If there's some way to fix the encoding and get the correct character encoding to store it that'd be great. The second option I wanted to do is the "error rows" I mentioned, so if I can't get it in the right encoding I want to store it for exporting the "error rows" CSV files to fix those errors. But I don't know how I can store the "raw" contains of that row to allow exporting it as an error row in CSV.

Please feel free to throw ideas out there on what I can do about this. One option I've thought about going is supporting excel file importing since it seems to retain the UTF-8 encoding on saving if set on the template file, but I'd really like to see a way to still support CSV.

I'm attempting to use "macroman" to get the data into the database which seems very effective but running into some issues with this route as well.

Right now I've got a try/catch statement similar to:

try {
    $this->saveImportRow($array)
} catch (Exception $e) {
    if ($e->getCode() === 1366) {
        $dbClass->execute('SET NAMES \'macroman\'');
        $this->saveImportRow($array)
        $dbClass->execute('SET NAMES \'utf8\' COLLATE \'utf8_unicode_ci\'');
    }
}

What this does is attempts to save the CSV data to database, if it fails with error code 1366 then it will try again but use "macroman" prior to saving. This seems to work properly and allows both importing of a CSV file that was opened in Excel and saved but contains a special characters (i.e. ö) and excel doesn't save it with the proper encoding. It also allows CSV file that was encoded as UTF-8 and contains a special character (i.e. ö).

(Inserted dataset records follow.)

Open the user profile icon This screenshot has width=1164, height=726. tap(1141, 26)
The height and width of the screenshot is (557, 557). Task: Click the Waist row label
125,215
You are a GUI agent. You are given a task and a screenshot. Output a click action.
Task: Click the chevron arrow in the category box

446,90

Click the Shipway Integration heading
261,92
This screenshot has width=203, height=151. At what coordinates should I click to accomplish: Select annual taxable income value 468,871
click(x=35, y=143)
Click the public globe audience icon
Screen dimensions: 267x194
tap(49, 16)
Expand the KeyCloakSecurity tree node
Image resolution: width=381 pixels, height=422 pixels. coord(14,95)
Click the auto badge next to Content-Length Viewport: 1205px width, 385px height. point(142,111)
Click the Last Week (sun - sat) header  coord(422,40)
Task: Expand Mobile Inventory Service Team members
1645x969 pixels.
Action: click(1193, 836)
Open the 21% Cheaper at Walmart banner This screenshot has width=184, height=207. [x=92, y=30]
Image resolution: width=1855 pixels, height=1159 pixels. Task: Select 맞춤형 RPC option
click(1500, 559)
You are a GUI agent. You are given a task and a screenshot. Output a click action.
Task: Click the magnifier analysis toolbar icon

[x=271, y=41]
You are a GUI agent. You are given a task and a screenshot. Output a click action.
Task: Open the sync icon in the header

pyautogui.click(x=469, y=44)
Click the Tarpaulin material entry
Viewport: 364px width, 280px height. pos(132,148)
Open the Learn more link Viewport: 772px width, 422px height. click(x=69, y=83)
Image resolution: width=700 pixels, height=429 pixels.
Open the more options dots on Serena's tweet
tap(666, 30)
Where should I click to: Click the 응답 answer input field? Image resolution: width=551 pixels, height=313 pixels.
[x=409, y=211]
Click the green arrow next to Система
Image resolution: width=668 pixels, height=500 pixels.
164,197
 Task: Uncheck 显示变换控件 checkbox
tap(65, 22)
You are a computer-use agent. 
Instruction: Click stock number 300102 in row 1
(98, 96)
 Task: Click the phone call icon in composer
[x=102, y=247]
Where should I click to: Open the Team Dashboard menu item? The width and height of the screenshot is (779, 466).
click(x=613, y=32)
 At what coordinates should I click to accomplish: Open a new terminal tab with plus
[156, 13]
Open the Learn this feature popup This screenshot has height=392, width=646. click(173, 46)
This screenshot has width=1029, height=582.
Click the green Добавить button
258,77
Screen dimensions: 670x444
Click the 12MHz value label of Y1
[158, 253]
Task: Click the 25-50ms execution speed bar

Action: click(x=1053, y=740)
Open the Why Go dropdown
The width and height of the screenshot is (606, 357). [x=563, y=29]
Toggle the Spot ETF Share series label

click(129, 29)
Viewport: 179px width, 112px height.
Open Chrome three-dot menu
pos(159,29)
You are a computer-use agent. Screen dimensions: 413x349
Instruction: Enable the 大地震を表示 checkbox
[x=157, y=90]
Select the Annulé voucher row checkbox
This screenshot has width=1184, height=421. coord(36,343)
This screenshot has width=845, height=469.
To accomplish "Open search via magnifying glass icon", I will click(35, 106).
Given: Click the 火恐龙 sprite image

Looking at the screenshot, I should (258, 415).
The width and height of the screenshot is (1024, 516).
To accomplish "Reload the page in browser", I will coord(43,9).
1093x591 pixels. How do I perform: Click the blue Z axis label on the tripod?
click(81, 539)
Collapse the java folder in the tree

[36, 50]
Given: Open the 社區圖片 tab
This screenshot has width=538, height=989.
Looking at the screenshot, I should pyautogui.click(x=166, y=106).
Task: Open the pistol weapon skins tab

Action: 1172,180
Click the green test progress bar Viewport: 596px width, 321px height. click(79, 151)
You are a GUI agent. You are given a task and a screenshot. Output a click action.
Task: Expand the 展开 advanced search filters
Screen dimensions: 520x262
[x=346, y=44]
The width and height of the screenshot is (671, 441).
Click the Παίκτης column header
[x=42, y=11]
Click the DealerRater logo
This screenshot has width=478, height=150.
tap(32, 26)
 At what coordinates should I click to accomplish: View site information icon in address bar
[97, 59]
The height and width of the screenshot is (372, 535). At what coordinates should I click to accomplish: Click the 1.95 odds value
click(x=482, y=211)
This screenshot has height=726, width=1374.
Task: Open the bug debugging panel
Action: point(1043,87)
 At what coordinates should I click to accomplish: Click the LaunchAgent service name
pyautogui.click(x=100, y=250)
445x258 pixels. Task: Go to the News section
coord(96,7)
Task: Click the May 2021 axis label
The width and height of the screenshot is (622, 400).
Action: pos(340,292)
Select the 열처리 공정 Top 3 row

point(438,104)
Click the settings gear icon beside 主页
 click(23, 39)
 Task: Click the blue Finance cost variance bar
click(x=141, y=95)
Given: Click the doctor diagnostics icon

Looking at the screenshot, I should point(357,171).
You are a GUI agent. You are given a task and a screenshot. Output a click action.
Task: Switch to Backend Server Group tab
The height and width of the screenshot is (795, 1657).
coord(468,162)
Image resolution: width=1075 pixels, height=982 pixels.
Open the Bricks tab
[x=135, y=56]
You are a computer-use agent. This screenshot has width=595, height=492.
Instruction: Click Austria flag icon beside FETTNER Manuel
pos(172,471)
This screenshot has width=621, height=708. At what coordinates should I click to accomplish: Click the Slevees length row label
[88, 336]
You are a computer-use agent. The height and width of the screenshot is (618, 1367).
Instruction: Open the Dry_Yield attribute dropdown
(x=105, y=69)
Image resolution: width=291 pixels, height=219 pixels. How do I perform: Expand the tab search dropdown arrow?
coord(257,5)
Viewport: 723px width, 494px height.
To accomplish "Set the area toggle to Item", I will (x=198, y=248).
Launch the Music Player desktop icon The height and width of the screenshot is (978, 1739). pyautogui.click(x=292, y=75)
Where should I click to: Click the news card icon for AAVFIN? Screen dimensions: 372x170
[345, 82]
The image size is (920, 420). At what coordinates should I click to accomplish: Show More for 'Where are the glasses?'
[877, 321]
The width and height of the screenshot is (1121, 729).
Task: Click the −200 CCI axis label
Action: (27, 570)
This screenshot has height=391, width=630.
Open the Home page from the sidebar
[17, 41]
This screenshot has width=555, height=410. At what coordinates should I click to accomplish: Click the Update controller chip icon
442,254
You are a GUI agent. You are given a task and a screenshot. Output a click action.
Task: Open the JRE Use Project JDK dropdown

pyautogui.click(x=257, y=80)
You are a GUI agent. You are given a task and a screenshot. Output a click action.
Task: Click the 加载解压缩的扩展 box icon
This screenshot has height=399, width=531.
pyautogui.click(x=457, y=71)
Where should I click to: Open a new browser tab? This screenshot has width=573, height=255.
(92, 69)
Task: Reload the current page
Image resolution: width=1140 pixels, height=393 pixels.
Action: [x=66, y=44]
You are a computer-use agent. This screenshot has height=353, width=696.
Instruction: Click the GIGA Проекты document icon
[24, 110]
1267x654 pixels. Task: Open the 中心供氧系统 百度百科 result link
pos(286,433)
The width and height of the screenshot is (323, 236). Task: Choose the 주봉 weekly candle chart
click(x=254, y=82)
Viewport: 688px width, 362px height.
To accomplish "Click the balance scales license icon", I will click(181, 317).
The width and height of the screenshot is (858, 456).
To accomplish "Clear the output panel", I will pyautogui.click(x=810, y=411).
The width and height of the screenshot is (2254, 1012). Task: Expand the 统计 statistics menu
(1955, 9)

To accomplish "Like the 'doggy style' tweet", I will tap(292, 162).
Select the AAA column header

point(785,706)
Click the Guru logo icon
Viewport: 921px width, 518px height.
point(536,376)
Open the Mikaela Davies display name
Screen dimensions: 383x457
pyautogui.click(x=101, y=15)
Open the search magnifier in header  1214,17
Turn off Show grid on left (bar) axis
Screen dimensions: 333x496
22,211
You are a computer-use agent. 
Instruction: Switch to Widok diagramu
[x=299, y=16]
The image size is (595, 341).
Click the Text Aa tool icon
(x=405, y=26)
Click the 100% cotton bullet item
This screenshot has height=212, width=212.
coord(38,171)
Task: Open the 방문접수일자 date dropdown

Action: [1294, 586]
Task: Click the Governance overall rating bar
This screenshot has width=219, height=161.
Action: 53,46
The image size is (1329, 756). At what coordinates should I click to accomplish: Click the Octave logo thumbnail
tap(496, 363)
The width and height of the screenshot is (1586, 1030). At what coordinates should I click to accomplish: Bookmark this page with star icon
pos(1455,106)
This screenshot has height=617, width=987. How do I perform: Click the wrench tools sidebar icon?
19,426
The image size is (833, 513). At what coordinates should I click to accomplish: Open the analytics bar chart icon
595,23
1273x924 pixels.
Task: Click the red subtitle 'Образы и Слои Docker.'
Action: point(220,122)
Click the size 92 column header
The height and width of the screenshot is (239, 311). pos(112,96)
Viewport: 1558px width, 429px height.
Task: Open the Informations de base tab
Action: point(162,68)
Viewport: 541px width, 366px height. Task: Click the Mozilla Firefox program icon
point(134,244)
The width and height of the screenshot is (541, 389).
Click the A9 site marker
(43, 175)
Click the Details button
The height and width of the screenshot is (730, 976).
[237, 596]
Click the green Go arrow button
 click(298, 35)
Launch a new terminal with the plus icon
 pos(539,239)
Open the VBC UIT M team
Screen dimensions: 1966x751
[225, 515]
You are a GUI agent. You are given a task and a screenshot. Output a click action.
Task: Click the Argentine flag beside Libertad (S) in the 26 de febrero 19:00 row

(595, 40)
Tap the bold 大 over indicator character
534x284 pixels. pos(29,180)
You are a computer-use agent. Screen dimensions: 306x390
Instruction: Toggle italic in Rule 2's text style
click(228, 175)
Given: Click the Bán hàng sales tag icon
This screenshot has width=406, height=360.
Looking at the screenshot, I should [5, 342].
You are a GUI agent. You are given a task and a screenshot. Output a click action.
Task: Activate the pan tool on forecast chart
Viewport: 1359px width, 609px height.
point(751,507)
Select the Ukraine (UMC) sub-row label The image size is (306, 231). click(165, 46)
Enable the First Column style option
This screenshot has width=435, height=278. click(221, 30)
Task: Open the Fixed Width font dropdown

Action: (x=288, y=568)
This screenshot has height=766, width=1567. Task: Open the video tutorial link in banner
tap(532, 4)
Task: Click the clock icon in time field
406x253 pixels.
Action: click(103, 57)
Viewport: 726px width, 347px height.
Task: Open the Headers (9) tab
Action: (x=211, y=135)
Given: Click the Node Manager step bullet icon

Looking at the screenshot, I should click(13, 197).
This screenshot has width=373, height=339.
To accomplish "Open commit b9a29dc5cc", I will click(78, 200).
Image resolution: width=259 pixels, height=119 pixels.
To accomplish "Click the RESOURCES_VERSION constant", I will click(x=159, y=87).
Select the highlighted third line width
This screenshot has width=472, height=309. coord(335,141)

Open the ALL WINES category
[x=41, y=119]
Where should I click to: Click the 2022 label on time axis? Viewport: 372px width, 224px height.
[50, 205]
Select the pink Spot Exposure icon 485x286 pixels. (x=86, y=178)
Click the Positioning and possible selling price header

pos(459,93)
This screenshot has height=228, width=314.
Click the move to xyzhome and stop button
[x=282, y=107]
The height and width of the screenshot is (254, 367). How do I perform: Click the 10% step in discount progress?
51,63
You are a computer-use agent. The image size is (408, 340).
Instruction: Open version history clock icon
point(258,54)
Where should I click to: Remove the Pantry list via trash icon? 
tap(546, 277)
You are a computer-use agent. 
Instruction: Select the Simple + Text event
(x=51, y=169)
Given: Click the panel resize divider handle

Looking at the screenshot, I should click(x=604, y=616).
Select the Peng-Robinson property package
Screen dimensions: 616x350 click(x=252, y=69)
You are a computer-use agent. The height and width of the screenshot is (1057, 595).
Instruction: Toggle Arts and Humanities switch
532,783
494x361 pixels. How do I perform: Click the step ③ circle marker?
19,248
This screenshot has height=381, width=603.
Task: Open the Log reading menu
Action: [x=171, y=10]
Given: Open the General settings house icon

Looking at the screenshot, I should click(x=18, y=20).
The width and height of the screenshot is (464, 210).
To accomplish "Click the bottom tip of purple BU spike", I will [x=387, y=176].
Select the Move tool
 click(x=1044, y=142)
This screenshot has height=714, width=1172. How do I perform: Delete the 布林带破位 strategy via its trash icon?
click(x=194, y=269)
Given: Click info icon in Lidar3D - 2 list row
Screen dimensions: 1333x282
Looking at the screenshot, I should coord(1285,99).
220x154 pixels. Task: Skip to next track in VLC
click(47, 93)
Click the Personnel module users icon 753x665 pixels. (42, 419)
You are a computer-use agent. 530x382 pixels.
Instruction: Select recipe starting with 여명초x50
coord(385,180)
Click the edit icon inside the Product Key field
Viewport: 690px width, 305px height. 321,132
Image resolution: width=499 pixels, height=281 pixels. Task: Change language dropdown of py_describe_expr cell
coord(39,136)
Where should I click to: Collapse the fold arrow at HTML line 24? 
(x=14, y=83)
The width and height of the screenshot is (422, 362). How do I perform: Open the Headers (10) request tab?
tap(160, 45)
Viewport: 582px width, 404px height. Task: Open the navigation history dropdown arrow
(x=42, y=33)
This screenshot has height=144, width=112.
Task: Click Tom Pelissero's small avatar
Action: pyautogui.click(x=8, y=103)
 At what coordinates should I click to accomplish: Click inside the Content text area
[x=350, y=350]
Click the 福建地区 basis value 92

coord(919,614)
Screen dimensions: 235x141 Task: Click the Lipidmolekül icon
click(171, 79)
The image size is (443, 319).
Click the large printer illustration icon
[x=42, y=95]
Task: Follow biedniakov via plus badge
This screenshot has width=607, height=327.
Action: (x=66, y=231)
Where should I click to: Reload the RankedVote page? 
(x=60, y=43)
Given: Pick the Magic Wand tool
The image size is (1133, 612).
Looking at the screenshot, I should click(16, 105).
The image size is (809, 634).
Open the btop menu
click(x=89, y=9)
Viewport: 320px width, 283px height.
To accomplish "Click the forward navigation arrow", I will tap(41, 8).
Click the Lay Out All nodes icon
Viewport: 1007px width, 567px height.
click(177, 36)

The issue now is pulling the data out and using it (processing the import).

When the data is saved it's put into an array for mapping (key is the database column the value belongs to) this array is serialized and saved in the database as parsedData. The issue is unserializing that data. When the row was inserted using utf-8 there is no issue unserializing the data as it works as usual, but with the new change to get the special char into the database when the encoding was not proper on the CSV file which means it used "macroman."

If I do a "SET NAMES 'macroman'" prior to selecting the rows the rows inserted using "macroman" work and are unserializable, but UTF-8 inserted rows are not unserializable. Very frustrating. Any ideas?

I know my goal is really to just let the user know the encoding wasn't proper but I thought it was interesting I was able to get them into the database and out and import properly using macroman, just not consistant if there is a proper encoded CSV uploaded. Maybe I need to make the import itself to know if it's "macroman" or not, as I can assume if it has to insert 1 of the rows in the CSV file as macroman then the entire file is encoded wrong. Or I guess my goal is kind of met as I know I can mark the row as special character with invalid encoding and just let them know to fix their encoding. But I'm sure all prefer a more hands off approach for users.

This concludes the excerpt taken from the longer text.